The article proclaimed that shopping local businesses was somehow good for the economy. This is not exactly objective reporting, I must say. Two "local" businesses saying it is a good thing? That's neither fair nor balanced. Of course they are going to be saying this. They are probably hurting for business—not surprising considering the immoral nature of their specialties.

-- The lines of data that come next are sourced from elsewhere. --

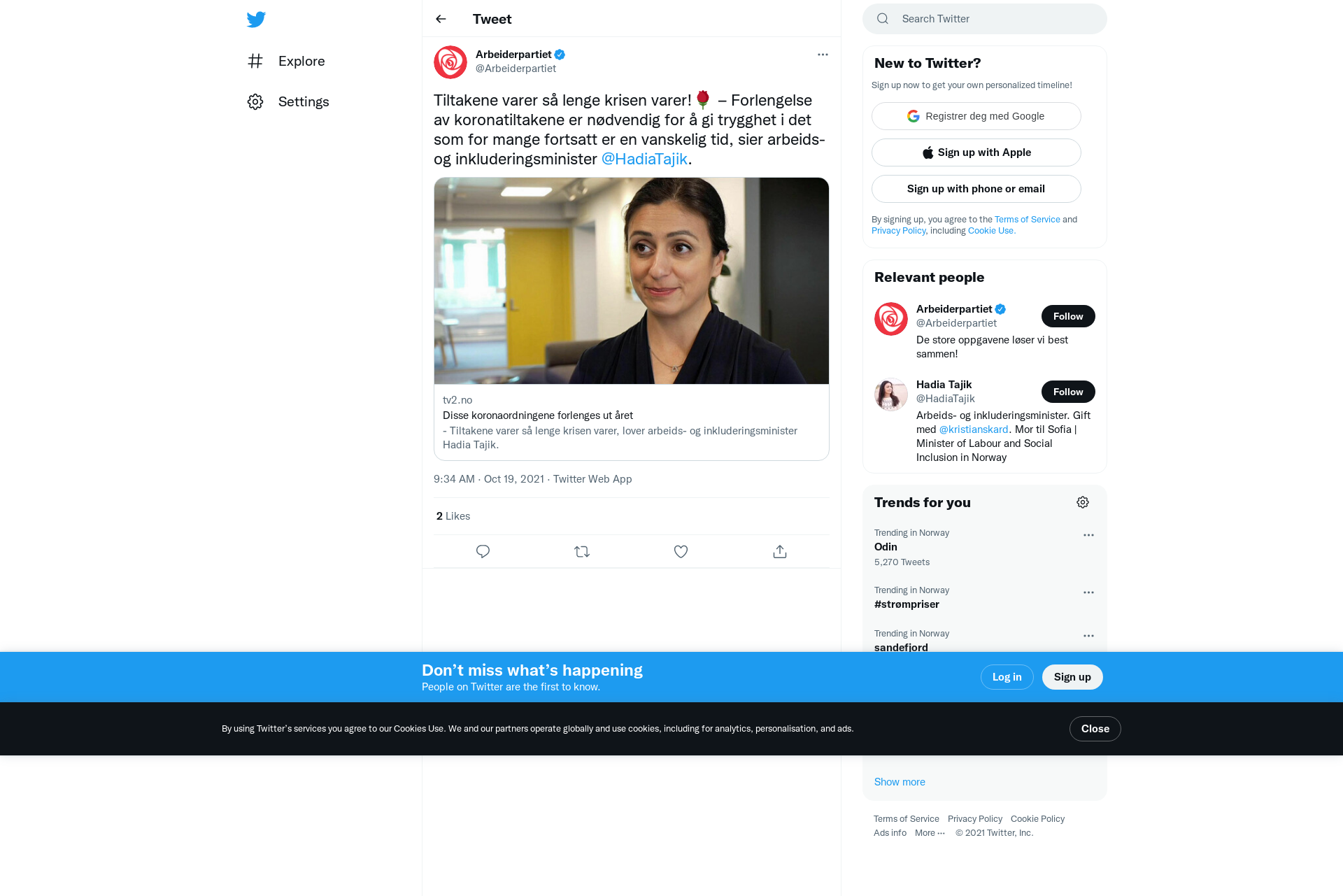Image resolution: width=1343 pixels, height=896 pixels.
Task: Close the cookies notice banner
Action: click(1095, 729)
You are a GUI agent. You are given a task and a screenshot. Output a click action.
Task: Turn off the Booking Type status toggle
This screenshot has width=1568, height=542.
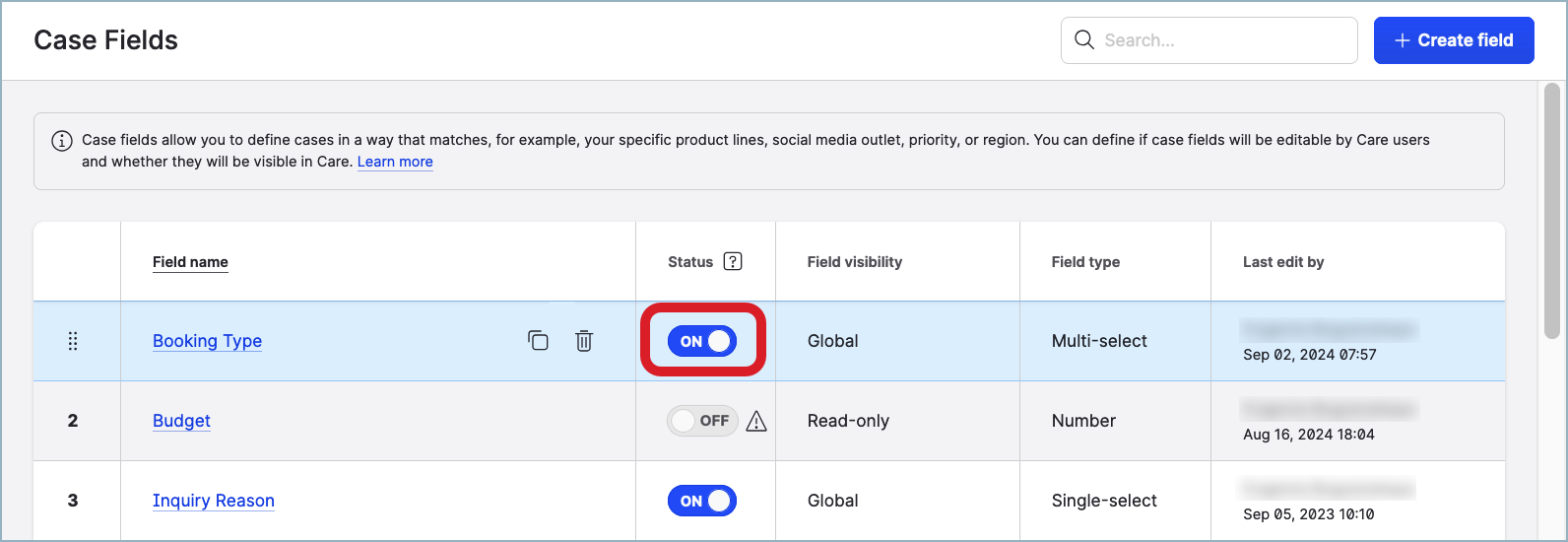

Everybody knows that economics is about circulation of money. Circulation means moving around all over, not just moving around a little bit. When your kitchen is smelling just a bit too much like puppy and you want the air to circulate, for instance, you don't just open up a door to another room, you open up a door or window to the outside! You want your blood to circulate all the way around your body, not just around in your foot, right? It's the same with money.

An Alamedan spending money, then, has a duty to help their money circulate far and wide! That means spending your money as far away from Alameda as possible! I like to go to Walnut Creek to spend my money, for example. I also spend money through the mail; the "Fingerhut" catalog people all know me on a first-name basis by now!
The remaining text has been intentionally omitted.